Matters come to a head at the end of the first season when the series, which started in Hong Kong, brings the principles back to that city. Much mayhem, destruction, and fighting ensues ... plenty of opportunity for the theme music ... and at the end Hong Kong is just another Venice, sinking into the sea.

Yomiko Readman - The Paper

The loosely-connected, serial nature of the first season is transformed into a tightly-woven, goal-oriented second season. Gone are the domestic episodes, and whereas the first covered a whole year in Japan, the second focuses on a much shorter span of time, though our globe-trotting heroines are now constantly on the run and sent from Japan to England. All the questions posed in the first season are addressed, but Yomiko’s inevitable return complicates rather than simplifies matters.
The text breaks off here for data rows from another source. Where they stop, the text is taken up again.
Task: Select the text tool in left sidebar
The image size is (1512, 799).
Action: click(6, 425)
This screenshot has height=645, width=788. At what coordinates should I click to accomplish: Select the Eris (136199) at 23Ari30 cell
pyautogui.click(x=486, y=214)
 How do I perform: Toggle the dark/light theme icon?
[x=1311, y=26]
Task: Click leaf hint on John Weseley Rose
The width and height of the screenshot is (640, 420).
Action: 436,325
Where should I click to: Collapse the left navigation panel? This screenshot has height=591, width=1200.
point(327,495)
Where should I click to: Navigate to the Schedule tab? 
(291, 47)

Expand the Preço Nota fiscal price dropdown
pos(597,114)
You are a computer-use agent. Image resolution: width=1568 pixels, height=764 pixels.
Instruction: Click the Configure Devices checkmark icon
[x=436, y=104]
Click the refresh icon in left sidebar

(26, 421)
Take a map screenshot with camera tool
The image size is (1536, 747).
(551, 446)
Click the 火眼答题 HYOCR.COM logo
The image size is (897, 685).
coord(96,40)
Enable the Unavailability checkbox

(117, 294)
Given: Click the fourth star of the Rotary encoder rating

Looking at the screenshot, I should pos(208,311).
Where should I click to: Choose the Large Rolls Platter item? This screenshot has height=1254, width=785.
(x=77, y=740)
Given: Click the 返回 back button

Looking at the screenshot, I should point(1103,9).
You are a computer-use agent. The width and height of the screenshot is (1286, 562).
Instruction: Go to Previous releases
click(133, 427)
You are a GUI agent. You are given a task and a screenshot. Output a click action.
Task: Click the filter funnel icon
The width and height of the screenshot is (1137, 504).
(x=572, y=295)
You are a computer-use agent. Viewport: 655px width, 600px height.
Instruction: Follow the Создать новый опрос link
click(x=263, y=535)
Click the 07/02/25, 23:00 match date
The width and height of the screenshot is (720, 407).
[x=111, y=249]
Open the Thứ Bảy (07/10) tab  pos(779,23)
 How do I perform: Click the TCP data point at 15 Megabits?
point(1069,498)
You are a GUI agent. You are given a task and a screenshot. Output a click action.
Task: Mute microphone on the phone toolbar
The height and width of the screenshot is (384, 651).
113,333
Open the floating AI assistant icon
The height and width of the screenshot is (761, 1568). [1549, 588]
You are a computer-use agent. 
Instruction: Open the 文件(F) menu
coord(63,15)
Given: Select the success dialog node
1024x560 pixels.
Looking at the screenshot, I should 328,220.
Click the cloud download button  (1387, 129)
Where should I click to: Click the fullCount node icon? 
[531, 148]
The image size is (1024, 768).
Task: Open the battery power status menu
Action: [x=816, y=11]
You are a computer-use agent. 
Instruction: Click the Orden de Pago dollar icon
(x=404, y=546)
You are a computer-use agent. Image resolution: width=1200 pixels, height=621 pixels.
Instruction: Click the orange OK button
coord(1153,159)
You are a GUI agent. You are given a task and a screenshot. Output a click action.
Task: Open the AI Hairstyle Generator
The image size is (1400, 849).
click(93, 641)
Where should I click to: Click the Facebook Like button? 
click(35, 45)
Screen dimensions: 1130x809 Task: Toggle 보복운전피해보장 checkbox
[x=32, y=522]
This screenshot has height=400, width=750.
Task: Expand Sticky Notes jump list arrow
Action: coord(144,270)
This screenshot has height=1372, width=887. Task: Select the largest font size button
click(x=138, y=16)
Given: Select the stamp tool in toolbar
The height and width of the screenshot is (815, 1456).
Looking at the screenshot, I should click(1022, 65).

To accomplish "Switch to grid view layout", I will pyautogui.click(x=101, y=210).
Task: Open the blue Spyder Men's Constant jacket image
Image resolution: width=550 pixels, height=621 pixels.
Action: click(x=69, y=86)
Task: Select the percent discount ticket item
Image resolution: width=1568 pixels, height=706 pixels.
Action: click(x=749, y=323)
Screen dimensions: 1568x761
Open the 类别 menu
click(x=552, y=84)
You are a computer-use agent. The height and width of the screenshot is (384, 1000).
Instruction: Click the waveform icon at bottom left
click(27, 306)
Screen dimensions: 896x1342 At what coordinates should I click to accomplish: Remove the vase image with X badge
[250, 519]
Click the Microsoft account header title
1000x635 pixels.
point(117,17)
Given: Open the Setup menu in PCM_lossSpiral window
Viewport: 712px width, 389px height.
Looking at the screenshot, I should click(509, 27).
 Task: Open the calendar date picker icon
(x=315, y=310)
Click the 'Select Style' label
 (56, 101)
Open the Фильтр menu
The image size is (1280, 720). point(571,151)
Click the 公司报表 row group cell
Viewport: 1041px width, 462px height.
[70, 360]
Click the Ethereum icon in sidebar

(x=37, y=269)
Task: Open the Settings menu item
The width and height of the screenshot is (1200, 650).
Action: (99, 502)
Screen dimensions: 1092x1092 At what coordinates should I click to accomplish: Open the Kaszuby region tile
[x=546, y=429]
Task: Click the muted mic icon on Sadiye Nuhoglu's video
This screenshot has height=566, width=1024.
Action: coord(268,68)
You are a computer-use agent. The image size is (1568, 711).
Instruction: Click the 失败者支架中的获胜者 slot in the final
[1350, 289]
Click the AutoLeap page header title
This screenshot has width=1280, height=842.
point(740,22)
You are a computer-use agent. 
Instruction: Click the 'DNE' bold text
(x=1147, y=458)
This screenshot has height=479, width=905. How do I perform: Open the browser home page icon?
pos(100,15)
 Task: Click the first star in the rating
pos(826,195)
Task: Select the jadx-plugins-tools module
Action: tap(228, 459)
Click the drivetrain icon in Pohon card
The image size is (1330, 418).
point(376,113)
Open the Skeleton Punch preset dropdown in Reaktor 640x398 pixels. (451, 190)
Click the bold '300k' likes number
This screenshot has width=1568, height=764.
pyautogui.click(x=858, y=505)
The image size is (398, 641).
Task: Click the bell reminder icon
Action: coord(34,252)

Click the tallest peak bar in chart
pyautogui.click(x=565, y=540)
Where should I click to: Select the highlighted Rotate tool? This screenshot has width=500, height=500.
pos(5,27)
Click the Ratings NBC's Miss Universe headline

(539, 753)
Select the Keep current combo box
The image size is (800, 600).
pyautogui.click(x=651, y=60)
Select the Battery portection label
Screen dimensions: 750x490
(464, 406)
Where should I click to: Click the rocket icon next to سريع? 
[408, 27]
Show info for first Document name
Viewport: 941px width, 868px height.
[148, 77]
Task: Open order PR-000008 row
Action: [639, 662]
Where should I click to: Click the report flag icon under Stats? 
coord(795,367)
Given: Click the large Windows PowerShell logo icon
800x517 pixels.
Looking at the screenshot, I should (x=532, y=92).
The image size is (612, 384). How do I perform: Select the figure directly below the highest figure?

As with many sci-fi and fantasy-oriented anime series, what begins as mundane often takes a mystical, surreal, or allegorical turn toward the end—one only needs to recall the utter bizarreness that is the end of NGE or SE: Lain; here the seeming benevolence of the British Library in the OAV takes a sinister turn as attempts are made to return the British Empire to greatness and to impose peace, harmony, and universal enlightenment upon the world’s population. That is to say, like NGE and SE: Lain, R.O.D. - the TV expresses a theme common to a great deal of Japanese anime: issues of authority, militarism (all less so in SE: Lain), secret societies (often tied up with matters of authority and control), apocalypse, and transhumanism.

Anikta King

Some fans of the OAV, which was fast-paced as well as high on intensity and low on character development, have expressed disappointment with the TV series, and from what I can tell this disappointment focuses on two matters: the relatively slow nature of the series (especially the first season) and the absense of Yomiko “The Paper” Readman (also a matter of the first season). The reintroduction of Yomiko, however, provided interesting twists, and the TV series itself casts the OAV in a completely different light, though many of these new perspectives are hinted at in the OAV (such as Joker’s controlling nature and Wendy’s admiration for Joker); only one matter struck me as very curious, and that was the radical change in Nancy’s (“Ms. Deep”) personality, though the end of the OAV provides insights. Yomiko’s cutely naive outlook is shown to be just naive, and the ethical concerns her behavior raises swing between melodrama and depth.

A few others have commented upon the animation quality. There is great character continuity between the OAV and the TV series (though Nancy goes from overly-endowed secret agent to a dumpy wearer of overalls), but the overall attention to detail is not as great. One must contrast it with the fluid, highly-detailed and polished world of the OAV, with its slick James Bondesque opening sequence.

That having been said, R.O.D. the TV is satisfying. The theme music, adapted from the OAV, evokes James Bond, Mission: Impossible, and Charlie’s Angels all at once. Sometimes you don’t get tired of watching a pony perform the same trick over and over.